India vs Sri Lanka: Chahal bags four in India’s biggest T20 win

0
155

Dew was always going to play a role in the first T20I at the Barabati Stadium, and both teams knew it. Sri Lanka picked just one specialist spinner, packed their side with seam options, and gave themselves the early advantage by winning the toss.

Unlike a lot of T20 games in India, however, there was dew all the way through this one, and not just in the second innings, and one set of bowlers handled it far, far better than the other. Sri Lanka’s quicks struggled: Nuwan Pradeep and Thisara Perera sent down five full-tosses in the last two overs of India’s innings, and MS Dhoni and Manish Pandey clattered two of them for four and two for six. In all, India scored 61 in their last four overs.

India, unlike their opponents, trusted their spinners to deal with the dew and ran away to their biggest win in T20Is. Both their wristspinners prospered, and Yuzvendra Chahal finished with figures of 4 for 23. Chasing 181, Sri Lanka crumbled against pressure from India’s bowlers and pressure from the scoreboard, and crashed to 87 all out, their innings lasting just 16 overs, featuring only six boundaries.

If the bowlers were able to control the slippery ball and land it on a decent area, there was help to be had from a two-paced surface. Sri Lanka did this patchily in the early part of India’s innings. Pradeep and Angelo Mathews extracted unexpected bounce to send back Rohit Sharma and Shreyas Iyer, but not before they had put on useful stands of 38 and 63 with KL Rahul.

There were plenty of freebies from Sri Lanka’s bowlers, and Rahul was particularly ruthless on anything short or on his pads, a pulled six off Mathews and a pick-up flick to long leg off Pradeep the standout shots among his eight boundaries. When he was bowled by a Thisara slower ball for 61, India were 112 for 3 in the 15th over.

India were in a good position, but they weren’t yet running away with the game. It was here that Sri Lanka’s bowling really lost control. Dhoni and Pandey added to the pressure on them by manufacturing boundaries out of nowhere. In the 18th over, Dhoni guessed correctly that Thisara would send down a slower offcutter, and he walked across his stumps, waited, and paddled him away to the right of short fine leg. Then, bowling what was meant to be the last ball of the 19th, Pradeep sent down a chest-high full-toss outside off stump. Pandey ramped it away for six over fine third-man, and put away the resultant free-hit as well – another full-toss – slapping it to the cover boundary.
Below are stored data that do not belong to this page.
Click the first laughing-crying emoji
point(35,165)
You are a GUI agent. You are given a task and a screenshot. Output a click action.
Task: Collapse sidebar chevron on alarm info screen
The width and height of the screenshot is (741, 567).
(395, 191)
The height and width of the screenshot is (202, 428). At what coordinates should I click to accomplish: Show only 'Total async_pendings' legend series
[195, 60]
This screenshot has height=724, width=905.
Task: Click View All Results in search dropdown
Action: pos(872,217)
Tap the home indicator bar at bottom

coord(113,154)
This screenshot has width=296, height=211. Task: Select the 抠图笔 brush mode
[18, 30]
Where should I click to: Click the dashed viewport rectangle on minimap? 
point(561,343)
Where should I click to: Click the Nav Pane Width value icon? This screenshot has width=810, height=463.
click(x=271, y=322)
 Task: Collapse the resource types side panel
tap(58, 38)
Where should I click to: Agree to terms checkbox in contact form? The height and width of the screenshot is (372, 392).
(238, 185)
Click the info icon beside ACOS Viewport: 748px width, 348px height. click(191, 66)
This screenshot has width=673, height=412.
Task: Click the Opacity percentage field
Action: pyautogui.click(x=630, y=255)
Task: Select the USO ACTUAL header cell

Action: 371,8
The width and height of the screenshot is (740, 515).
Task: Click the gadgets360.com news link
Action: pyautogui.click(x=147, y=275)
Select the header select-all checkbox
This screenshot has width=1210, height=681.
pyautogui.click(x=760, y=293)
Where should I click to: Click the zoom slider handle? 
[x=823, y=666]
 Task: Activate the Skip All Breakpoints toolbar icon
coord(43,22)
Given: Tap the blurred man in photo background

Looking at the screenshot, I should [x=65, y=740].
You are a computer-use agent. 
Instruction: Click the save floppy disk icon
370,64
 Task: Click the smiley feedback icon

Sri Lanka lost Niroshan Dickwella in the second over of their chase, a clever slower ball from Jaydev Unadkat foiling his plans to hit him inside-out. But they still had something going for them when Upul Tharanga was at the crease – he launched Hardik Pandya for a big six over midwicket in the third over, and then, messing with India’s calculations of where to place their two deep fielders, swept and shovelled Chahal for a four and a six off successive balls in the fifth over.

Chahal was under pressure, and Sri Lanka weren’t badly placed at all at 39 for 1. But another attempted sweep from Tharanga resulted in a bottom-edge onto pad and then into Dhoni’s gloves, and just like that Sri Lanka’s momentum stalled.

Kusal Perera, playing his first international game – and only his second match – since going home injured from the Champions Trophy in June, struggled for rhythm. Angelo Mathews, new to the crease, soaked up a few dot balls and by the time he popped a return catch back to Chahal in the eighth over, the required rate had climbed past 10.

There was no release from Chahal or Kuldeep Yadav, no soft full-tosses or long-hops. Sri Lanka didn’t hit a boundary between the fifth and 15th overs, and in that time they lost 7 for 37 in 60 balls.

Asela Gunaratne walked past one fired down the leg side, and Dhoni completed a fortunate stumping, fumbling the ball onto the stumps. Dasun Shanaka, having looked all at sea against Chahal’s googly, holed out off Kuldeep. Chahal then spun his wrong’un past Thisara, and Dhoni completed a more convincing stumping. Kusal, having hacked and slashed ineffectually for 27 balls, finally fell in the 13th over when he miscued a big heave off Kuldeep. Sri Lanka were 70 for 7, and the end was near.